Channelling (water finding a path of least resistance through the puck) tanks dissolved solids extraction; even tamping and stirring grounds before tamping are the primary mitigations.
Most dissolved solids enter the cup within the first 30-35 seconds; peak extraction rate hits a sweet spot around 15-20 seconds due to the tradeoff between rising flow rate and falling solids concentration.
Counterintuitively, finer grinds past a threshold reduce extraction quality by clogging the bed unevenly; coarser grinds with more water produce more reproducible shots.
X-ray micro-CT scans of pucks before and after brewing confirmed that fine grinds slow but uniform water infiltration, while coarse grinds allow faster but less uniform permeation.

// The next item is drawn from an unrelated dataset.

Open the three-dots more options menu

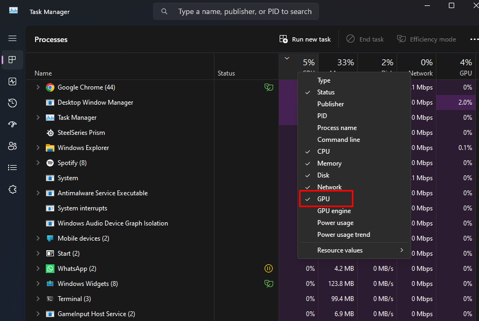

Hacker News Comment Review
Commenters pushed back on the coarser-grind recommendation, noting it conflicts with the conventional 20-30 second shot target and that lower concentration can ruin the cup even if total extracted mass increases.
Experienced voices argued that sourcing quality and roast level dwarf technique: without good beans at the right roast, no physics-informed tamping recovers the brew.
A machine-side workaround surfaced: flow-control machines with a group-head pressure gauge let you pre-saturate the puck at low pressure to eliminate dry pockets before ramping, sidestepping the poroelastic ceiling.
Notable Comments
@roflyear: professional roaster argues sourcing and roast level account for 98% of cup quality; technique cannot compensate for poor inputs.
@deckar01: flow-control machines let you saturate at low pressure then ramp; notes coarse-grind 6-bar approach maximizes extracted mass but tanks concentration.
@urxvtcd: points to Jonathan Gagné’s “The Physics of Filter Coffee” as a full-length reference; flags the article’s moka-pot/AeroPress comparison to espresso as misleading.